L'EXPOSITION DÉCRITE PAR LES JEUNES CRÉATEURS

 

Parcours d'un jeune

 

Je suis né entouré de documents de mes partenaires.

Mes premiers pas, je les ai faits en écrasant un jeune homme, de toute façon je n'avais pas le choix, la vie est un combat, si je ne prenais pas le dessus, lui n'aurait pas hésité.

Puis, je marchais dans la rue entre les gens, omnibullé par leurs préoccupations, ce qui me rendait complètement hermétique à leurs vies.

Par contre si je les observais chez eux, tel un espion, à travers les trous dans les murs, je n'étais plus un intrus, j'étais à leur place, moi qui ne m'étais jamais imaginée dans une famille modèle.

Plus j'avance et plus cette foule est nombreuse et m'entraîne dans ces profondeurs :

Moi à l'ANPE, encore moi en pute ou en ce vieux cochon qui la tripote.

Je peux être l'exécuteur ou l'exécuté : flic ou persécuté, à Moi de choisir.

Ces gens m'empêchent de passer et pourtant j'avance et cette fois je vais plus loin pour choisir la fin de mon existence, caché par cette masse populaire aveuglée qui ne voit pas que je suis là, à leurs pieds en train de me suicider de me prendre un shoot, qu'importe c'est la même chose, eux ils en ont rien à foutre, je m'enfuis.

Maintenant je suis face à moi-même, la seule personne que je verrais toujours et qu'est-ce que je dois en penser ?

Je me place où par rapport aux autres ?

Je ne veux plus me poser la question, tant pis je passe à travers mon reflet.

Ce bref élan a permis à quelqu'un de se dépasser, j'ai mon aide gratuite, il est sorti de ses limites, cool Raoul !!

Maintenant ma vie je la choisis, la boussole m'indique de toute façon toutes les directions, soit je m'enferme dans mon cocon, de l'extérieur son aspect est doux et velouté et si attirant mais quand je m'y installe je n'y trouve aucune solution et quand je le touche son enveloppe n'a rien de confortable.

Sinon, je peux aller avec les autres à regarder cet enfoiré de marginal, mais qu'est-ce qu'on s'en fout, il a l'air vraiment trop con, oh merde ! C'était moi qu'ils observaient tout à l'heure.

Il faut que je m'évade quelque part sur cette terre ou alors que je me reprenne la tête en m'asseyant sur cette chaise et l'autre connard derrière moi je refuse de l'écouter.

Bon allez, ce n'est pas parce qu'il louche et qu'il a de la morve au nez qu'on n'a rien à se dire.

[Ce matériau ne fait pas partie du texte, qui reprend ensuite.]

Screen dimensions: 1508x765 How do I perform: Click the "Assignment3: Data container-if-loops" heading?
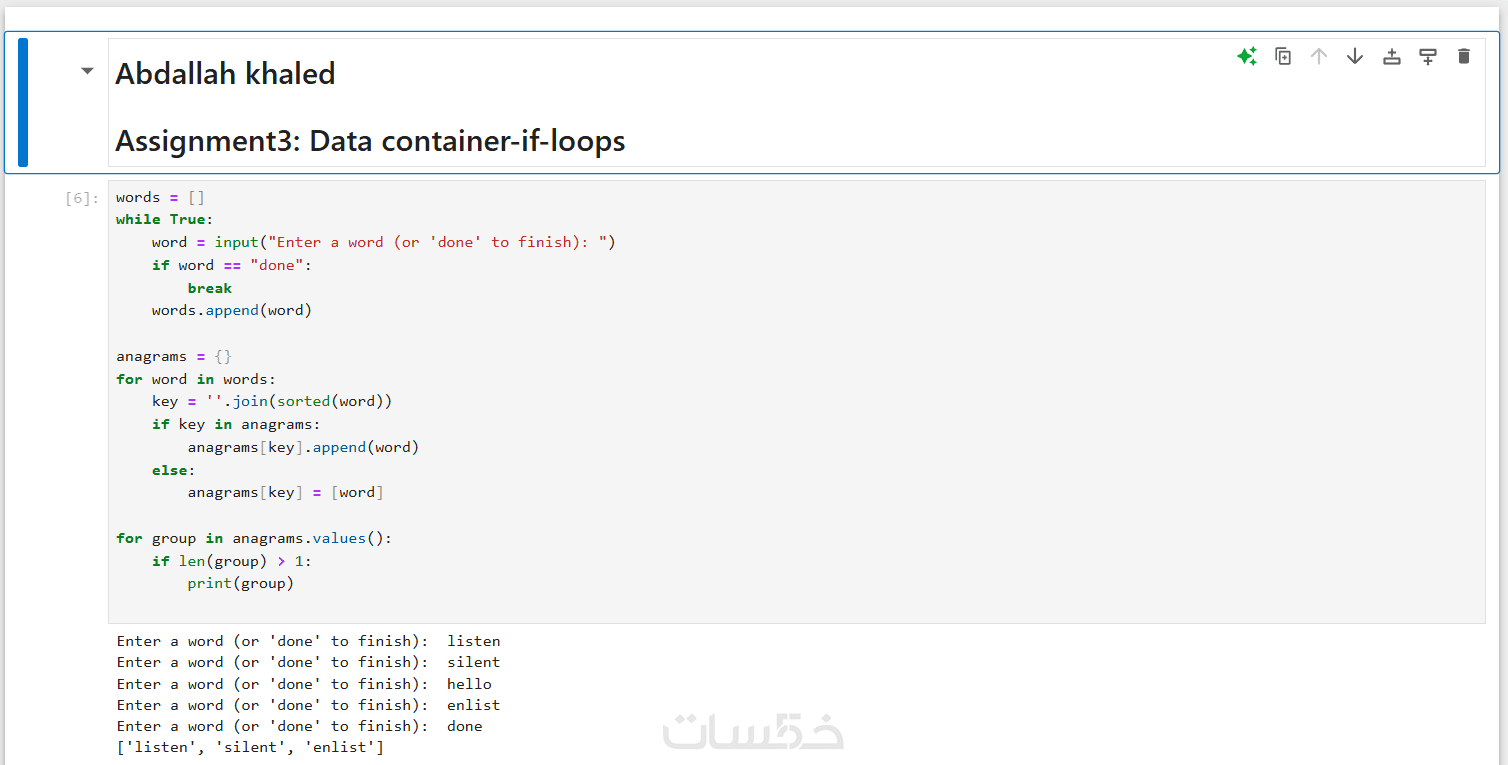370,141
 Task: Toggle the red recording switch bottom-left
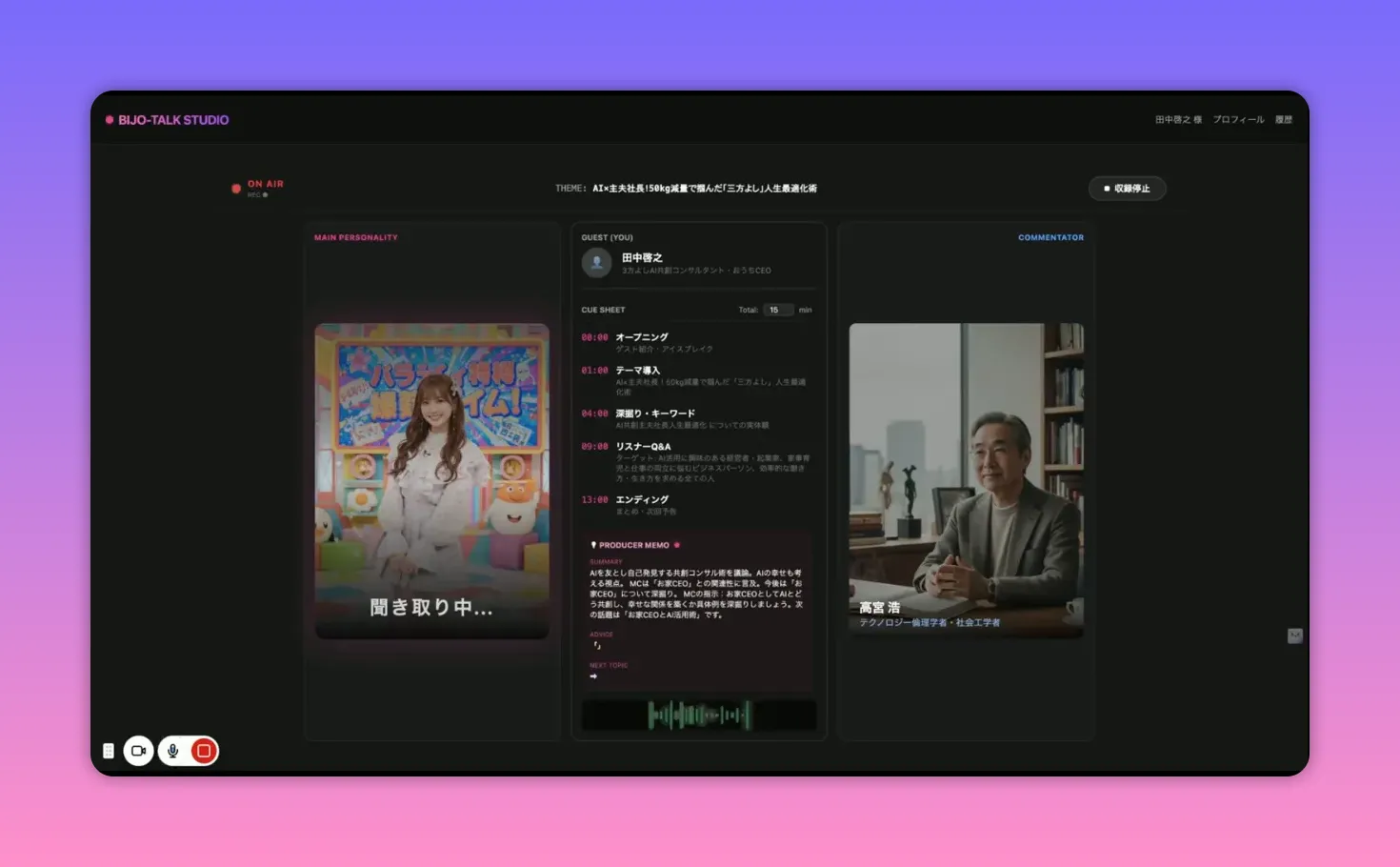tap(204, 751)
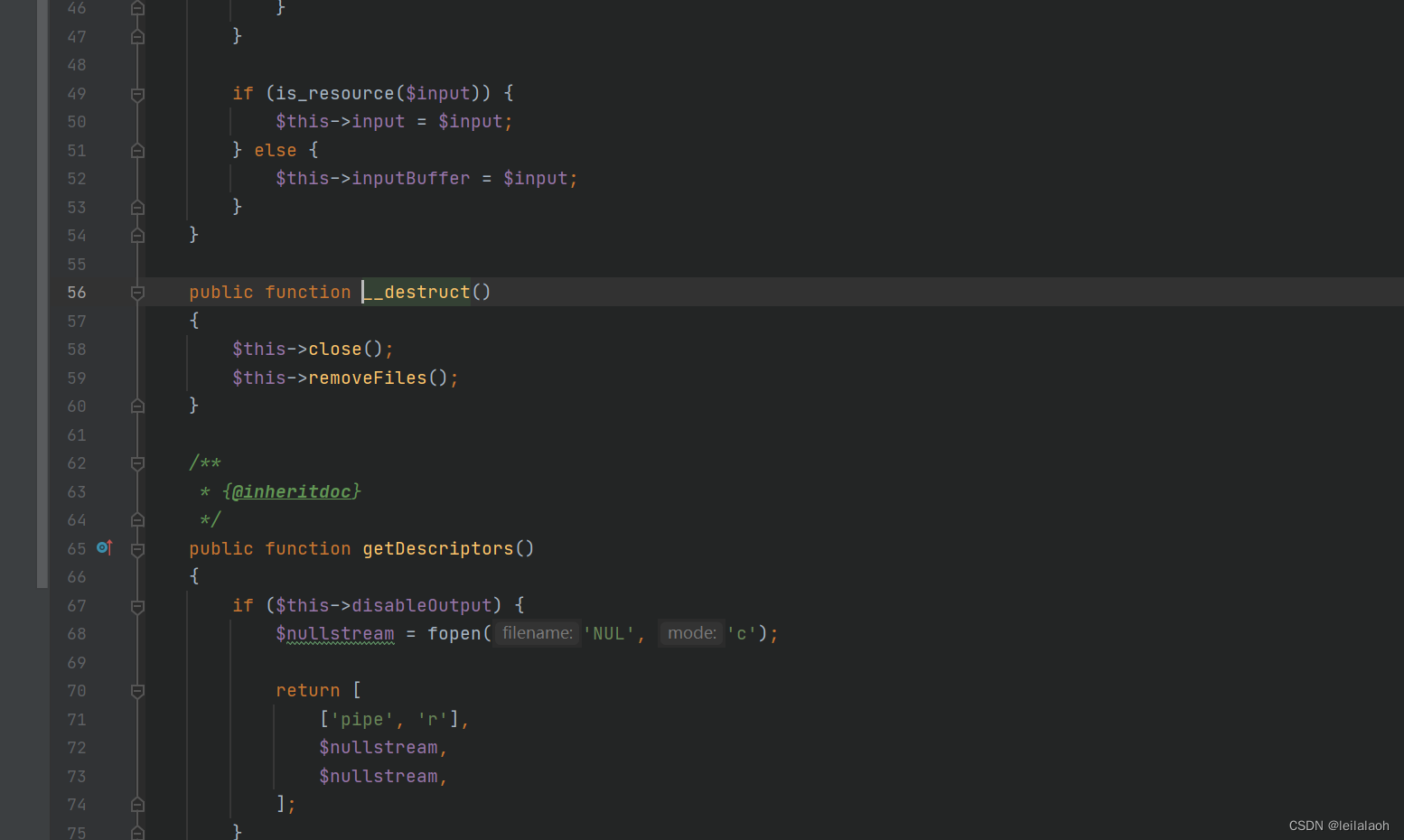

En plus il me permettrait de voir ce qu'il y a en haut de cette boîte et comme dirait Bernard Werber, 1+1=3, non ?

Bon à part que l'union fait la force, moi je remarque que la force fait le pouvoir.

Il me suffit de tirer les ficelles et le type en face de moi je le manipule, mes gestes ne sont pas encore ses gestes mais quand j'y arriverai, je me ferai le IVème Reich, niac ! niac ! niac ! A Moi le pouvoir ! Je serais dans l'histoire ! A la suite de la frise chronologique, qui est le mur ? !

C'est quoi ça c'est mon fils que j'ensevelis ?

Je devrais peut-être agir parce que là il est submergé par la merde que je lui laisse.

Bon j'en ai marre, je me casse !

Je slalome entre les fils mais j'y arriverai (j'aurais dû passer par le passage pour handicapés, je me serais moins fatigué).

Mais ! C'est des grosses lèvres pulpeuses qui s'offrent à moi !

J'y cours et je plonge dans le plaisir, je le vois partout autour de moi….

 

 

Le collectif des 10 jeunes créateurs, mai 1998.